[Stored data entries]
────────────────────
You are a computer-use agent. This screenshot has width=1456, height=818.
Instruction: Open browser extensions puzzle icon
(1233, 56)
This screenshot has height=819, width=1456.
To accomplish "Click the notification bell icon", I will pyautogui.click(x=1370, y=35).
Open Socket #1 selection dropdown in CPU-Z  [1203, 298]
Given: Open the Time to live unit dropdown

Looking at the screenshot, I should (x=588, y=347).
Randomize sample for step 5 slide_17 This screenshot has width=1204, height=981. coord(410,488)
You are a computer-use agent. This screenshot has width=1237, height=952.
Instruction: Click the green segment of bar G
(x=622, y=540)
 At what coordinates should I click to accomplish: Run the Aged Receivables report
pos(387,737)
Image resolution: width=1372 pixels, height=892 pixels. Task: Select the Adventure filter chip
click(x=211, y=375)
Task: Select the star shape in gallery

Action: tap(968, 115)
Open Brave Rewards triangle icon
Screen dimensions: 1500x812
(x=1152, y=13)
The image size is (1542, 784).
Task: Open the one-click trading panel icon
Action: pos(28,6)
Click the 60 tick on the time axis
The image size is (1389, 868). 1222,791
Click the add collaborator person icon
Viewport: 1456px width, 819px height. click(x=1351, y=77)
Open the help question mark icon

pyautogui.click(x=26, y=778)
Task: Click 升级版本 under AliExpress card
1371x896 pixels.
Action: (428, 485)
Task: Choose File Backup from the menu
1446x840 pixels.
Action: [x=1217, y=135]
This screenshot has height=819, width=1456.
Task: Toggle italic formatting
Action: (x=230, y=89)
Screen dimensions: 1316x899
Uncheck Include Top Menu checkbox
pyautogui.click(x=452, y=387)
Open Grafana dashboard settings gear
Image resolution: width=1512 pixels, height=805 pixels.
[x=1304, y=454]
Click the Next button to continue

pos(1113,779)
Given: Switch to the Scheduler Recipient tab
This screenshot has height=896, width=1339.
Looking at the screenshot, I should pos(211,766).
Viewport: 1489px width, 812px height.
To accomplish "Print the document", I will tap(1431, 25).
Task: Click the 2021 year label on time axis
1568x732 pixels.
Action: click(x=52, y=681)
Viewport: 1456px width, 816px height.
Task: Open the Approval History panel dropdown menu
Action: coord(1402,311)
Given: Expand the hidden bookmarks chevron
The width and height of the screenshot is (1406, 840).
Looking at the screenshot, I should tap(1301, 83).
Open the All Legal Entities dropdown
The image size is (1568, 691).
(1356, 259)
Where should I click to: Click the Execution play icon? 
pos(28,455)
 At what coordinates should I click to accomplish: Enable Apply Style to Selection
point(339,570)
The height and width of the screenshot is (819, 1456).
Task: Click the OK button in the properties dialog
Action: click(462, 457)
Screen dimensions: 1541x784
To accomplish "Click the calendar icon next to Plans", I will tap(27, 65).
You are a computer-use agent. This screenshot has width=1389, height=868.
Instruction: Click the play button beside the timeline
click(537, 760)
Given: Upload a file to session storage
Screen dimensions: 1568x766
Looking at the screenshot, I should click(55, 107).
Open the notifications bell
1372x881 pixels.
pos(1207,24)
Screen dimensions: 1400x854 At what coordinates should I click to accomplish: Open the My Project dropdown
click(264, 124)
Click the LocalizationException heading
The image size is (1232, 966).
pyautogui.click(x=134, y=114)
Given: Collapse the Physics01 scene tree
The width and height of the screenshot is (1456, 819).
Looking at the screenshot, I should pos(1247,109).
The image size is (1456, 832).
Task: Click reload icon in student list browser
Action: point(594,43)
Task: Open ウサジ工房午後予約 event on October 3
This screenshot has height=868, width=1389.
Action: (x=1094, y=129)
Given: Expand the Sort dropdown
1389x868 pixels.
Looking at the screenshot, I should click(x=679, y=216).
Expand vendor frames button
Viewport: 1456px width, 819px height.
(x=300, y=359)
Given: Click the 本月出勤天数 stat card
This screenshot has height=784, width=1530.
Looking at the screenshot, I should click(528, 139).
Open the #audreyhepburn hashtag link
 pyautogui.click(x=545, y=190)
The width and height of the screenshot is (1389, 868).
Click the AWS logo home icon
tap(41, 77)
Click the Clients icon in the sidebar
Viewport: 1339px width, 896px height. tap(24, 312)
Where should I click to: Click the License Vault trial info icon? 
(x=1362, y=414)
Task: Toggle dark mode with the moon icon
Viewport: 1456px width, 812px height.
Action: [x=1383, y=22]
────────────────────
Extract every line from the records above that contains the word "computer".

▸ Written solution:
You are a computer-use agent. This screenshot has width=1456, height=818.
You are a computer-use agent. This screenshot has width=1237, height=952.
You are a computer-use agent. This screenshot has width=1389, height=868.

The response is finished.